Instructions to follow: Look for the word "conrol" in the entries and copy every line where it shows up.

- - - - - - -

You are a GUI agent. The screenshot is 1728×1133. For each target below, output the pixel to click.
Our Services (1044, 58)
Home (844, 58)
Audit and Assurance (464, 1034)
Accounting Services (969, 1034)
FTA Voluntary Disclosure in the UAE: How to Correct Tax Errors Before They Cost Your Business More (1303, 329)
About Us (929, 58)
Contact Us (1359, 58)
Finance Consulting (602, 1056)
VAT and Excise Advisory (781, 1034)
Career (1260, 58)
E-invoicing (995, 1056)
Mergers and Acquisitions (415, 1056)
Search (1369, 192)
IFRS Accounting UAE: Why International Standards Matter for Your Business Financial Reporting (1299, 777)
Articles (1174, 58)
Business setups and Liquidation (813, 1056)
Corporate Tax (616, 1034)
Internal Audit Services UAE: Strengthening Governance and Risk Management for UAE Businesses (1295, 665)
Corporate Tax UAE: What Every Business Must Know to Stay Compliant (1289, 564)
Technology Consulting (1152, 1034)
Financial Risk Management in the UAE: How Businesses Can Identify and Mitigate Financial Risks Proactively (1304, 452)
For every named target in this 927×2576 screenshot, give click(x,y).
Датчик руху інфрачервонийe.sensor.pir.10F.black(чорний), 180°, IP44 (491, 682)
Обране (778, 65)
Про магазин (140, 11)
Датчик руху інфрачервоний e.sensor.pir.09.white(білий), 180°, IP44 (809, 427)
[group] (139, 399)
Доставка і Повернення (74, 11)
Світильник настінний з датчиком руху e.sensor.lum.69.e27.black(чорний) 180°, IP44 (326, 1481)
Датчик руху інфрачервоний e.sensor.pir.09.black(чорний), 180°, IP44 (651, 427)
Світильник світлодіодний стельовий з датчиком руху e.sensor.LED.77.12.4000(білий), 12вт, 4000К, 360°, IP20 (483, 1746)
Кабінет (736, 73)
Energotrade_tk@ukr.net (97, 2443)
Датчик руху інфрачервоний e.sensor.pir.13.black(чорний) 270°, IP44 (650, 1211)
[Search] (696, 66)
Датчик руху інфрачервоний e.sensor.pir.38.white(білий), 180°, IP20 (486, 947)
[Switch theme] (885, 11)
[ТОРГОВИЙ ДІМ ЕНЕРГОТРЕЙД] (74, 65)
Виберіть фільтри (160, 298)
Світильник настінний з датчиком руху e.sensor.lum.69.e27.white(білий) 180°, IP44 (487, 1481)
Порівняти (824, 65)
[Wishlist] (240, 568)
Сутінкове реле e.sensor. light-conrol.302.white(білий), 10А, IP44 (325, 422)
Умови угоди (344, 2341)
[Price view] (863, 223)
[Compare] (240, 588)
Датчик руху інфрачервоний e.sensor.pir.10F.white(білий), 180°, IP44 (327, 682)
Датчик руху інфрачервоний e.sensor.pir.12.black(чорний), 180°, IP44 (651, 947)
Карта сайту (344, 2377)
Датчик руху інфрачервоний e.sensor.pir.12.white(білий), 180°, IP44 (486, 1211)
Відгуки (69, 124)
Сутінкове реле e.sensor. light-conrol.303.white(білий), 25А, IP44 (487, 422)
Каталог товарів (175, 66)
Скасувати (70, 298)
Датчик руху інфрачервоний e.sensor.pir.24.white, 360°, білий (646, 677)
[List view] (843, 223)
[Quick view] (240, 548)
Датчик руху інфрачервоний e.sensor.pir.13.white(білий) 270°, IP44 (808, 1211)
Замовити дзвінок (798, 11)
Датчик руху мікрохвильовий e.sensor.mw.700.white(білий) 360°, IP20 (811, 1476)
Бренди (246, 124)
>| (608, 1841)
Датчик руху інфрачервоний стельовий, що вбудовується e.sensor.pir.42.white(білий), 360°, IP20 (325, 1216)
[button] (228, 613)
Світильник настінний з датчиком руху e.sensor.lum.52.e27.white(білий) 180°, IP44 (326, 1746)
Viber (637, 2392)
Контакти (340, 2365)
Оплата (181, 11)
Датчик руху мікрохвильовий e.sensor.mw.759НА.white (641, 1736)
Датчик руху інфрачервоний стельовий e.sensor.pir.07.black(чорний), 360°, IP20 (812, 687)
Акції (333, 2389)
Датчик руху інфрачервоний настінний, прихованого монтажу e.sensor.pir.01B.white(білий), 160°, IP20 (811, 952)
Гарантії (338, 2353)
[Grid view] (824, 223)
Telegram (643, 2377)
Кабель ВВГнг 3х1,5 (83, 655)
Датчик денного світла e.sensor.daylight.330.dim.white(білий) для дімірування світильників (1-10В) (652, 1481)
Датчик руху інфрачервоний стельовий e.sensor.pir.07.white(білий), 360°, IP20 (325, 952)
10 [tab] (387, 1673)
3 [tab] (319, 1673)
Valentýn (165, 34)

- - - - - - -

Answer for this exercise:
Сутінкове реле e.sensor. light-conrol.302.white(білий), 10А, IP44 (325, 422)
Сутінкове реле e.sensor. light-conrol.303.white(білий), 25А, IP44 (487, 422)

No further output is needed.